Or, it was must-see TV, if that is clear.
At least the part I saw.
Norah O'Donnell had him on the defensive on the domestic issues, the ones that matter for the election this week. OK, he could look haggard, black-circled eyes and bad makeup and hair, but his face looked Trumpian. That's just jet lag, basically.
The side view, though, that CBS went back to show time and again, showed a sodden, pyramidal Jabba-the-Hut-ish pile, sitting oddly on a high-backed chair with he fully six inches in front of it, spouting nonsense.
I saw her hammer him on his violations of law and order, ICE, the tariffs, and especially the shutdown. He got aggressive, threw out the usual bullshit, and showed himself extreme and unwilling to compromise. So, he didn't come back any wiser than when he left.
He may have compensated in the last part, with the more softball questions that he could answer by throwing in his foreign affairs successes, his great relationship with Benyamin Netanhahu, how he could destroy this and that if he wanted to. He got a chance to brag about Iran and look Presidential. He looked brutal and scary. But that was too late to save his numbers.
He got a few digs at the Democrats, staying with the tired line about how "all they have to do is vote" for his bullshit, no changes, he won't be coerced. As for the Senate Republicans, he both threw them a bone ("nuke" that filibuster) and threw a bone at them, depending on your point of view.
This was his last-minute shot at the elections this week: pump the base's turnout. The limitations of this approach show it to be very much short-term, basically a bet that 2026 will be OK, or a war.
2028: The Final Question
Trump's blowing his cool was evident, particularly in the first part of the interview, as what was shown (edited; this time with his permission, I'm afraid) more than sufficed. It will definitely hurt the Repubicans' cause, if not in 2025, in the larger, later contests. I give CBS a little credit for asking some of the tough questions, a situation he rarely faces in a public setting. His answers were definitive, defining insanity itself. He took great pains to saw his lines, pains to all, in fact.
I had to go out for a minute, so I missed the part about destroying the environment, or about the Epstein File. Maybe that's when they happened.
But I did come back when we saw that we can finally stop worrying about 2028. He basically admitted he won't do it, so why talk about it?
Anyway, if he did find some underhanded way to do it and run, then Obama could counter it and do the same, even starting after the convention if necessary. I know just how he could do it, too--it would be to use the Electoral College for the Democrats cause, for once.* I think the White House's team of soulless skunks** realized that Obama could kick any of the Trump clan, or any other of the other guys in a fair fight. They're pretty much all the same, now.

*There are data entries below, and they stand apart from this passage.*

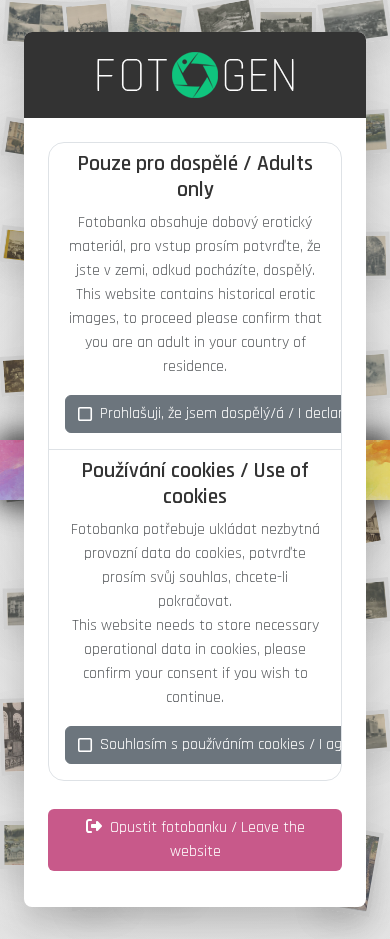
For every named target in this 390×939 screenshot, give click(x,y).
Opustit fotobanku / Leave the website (207, 839)
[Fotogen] (195, 75)
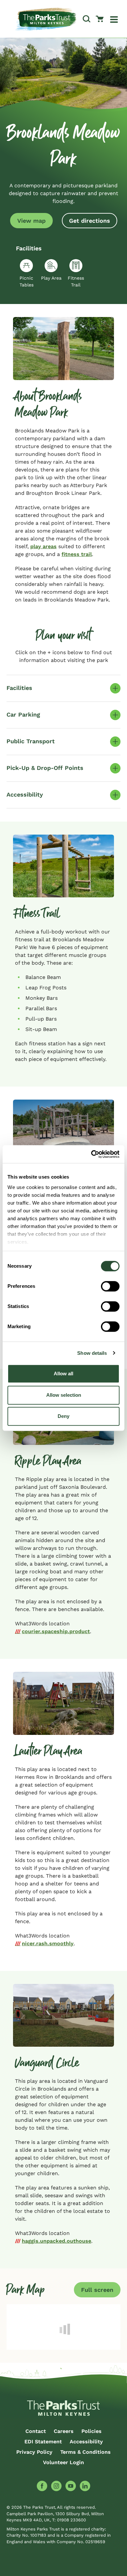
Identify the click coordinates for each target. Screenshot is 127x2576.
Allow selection (63, 1395)
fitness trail (77, 554)
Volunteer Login (63, 2462)
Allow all (63, 1373)
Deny (63, 1416)
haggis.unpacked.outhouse (56, 2241)
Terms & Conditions (85, 2452)
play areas (43, 546)
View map (31, 220)
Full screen (97, 2289)
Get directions (89, 220)
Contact (35, 2431)
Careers (64, 2431)
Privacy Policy (34, 2452)
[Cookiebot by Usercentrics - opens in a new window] (91, 1154)
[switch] (110, 1286)
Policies (91, 2431)
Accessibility (86, 2441)
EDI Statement (43, 2441)
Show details (92, 1353)
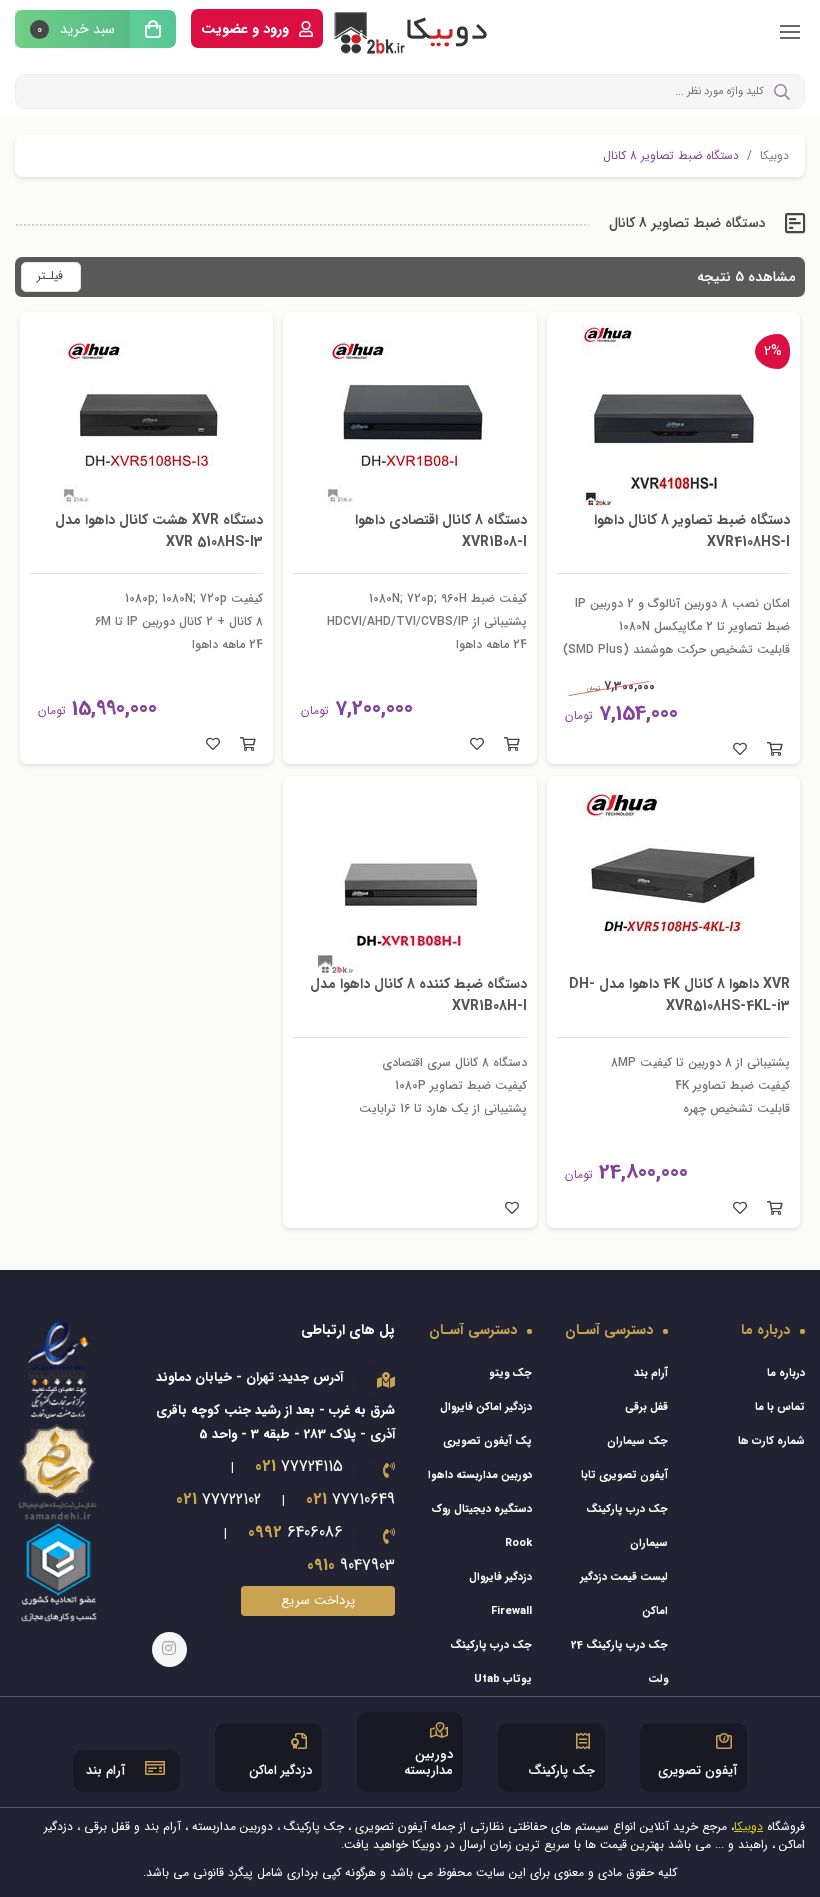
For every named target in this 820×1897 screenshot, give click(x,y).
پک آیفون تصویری (487, 1441)
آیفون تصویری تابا (624, 1475)
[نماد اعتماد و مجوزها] (59, 1470)
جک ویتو (510, 1373)
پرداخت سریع (318, 1600)
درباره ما (786, 1373)
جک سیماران (637, 1441)
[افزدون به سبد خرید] (775, 750)
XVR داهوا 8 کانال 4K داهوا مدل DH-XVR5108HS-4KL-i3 (679, 995)
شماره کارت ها (771, 1441)
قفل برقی (646, 1407)
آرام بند (651, 1373)
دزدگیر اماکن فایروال (486, 1407)
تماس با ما (780, 1407)
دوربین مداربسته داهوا (480, 1475)
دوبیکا (774, 156)
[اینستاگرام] (169, 1649)
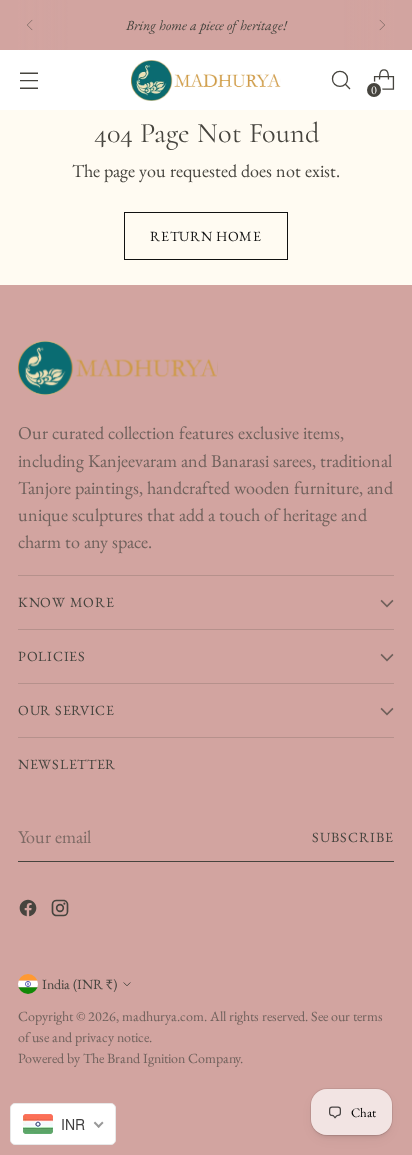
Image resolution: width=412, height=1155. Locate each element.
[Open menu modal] (28, 80)
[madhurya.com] (206, 80)
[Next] (382, 25)
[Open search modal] (340, 80)
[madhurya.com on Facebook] (30, 911)
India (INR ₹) (79, 984)
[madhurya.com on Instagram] (62, 911)
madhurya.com (163, 1016)
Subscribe (353, 837)
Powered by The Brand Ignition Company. (130, 1058)
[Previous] (30, 25)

The 2025 Preview, and to 2026
The Democratic response to the inputs that suggest the Republicans are making general-election level effort in Virginia and New Jersey, instead of off-year election level, then, is President Obama's appearance on the scene there. Let's just make sure we get that extra 2-3% that didn't show up for Kamala.
It's a very basic, sticking-with-fundamental strategy, ifAbigail Spanberger and Mikie Sherrill represent the national Democrats' bid to regain the center in swing states, ones of the type that will absolutely be needed in 2028. It's a serious approach, with good, well-known candidates--a true test.
There's a lot of talk of Mamdani, and the future he represents, and Gavin Newsom is the leading candidates for the states' resistance through the gerrymandering vote, which he seems sure to win. Those last two weren't the target of the GOP's guns, though. They are of relatively limited importance nationwide, unless Newsom fails somehow to deliver the numbers on the referendum, which would be career-ending and a significant handicap in Democrats' ability to counter the Republicans' power play for the House next year. Finally, Andrew Cuomo looks ready to take the dive into the Hudson.
I'm looking at two states in particular next year, beyond individual congressional races in a few states and an interesting shot at picking up a state Senate seat in Alaska. They are Texas and Ohio, two states given up as hopeless after the 2024 voters there gave Kamala/Biden's administration the heave-ho by ten percent or more. James Talarico (or Colin Allred or Beto, if they surprise me) in the Lone Star State represents a more convincing case to get that extra 5% or more the Democrats have been seeking in statewide elections since the turn of the century, and Sherrod Brown in Ohio is looking to reverse his 2024 Senate loss by tackling the appointee (elected whatever) Governor Dewine picked to fill J.D. Vance's hole. So to speak. We're going to need wins there; if we get them, we can take back control of the Senate, filibuster or no.
*You know, the states' Electors--they can be pledged to vote for Obama or the Nominee of the Democratic...)
** What's left of the White House, that is, the dank dungeon parts. The soulless skunks, they remain a-plenty.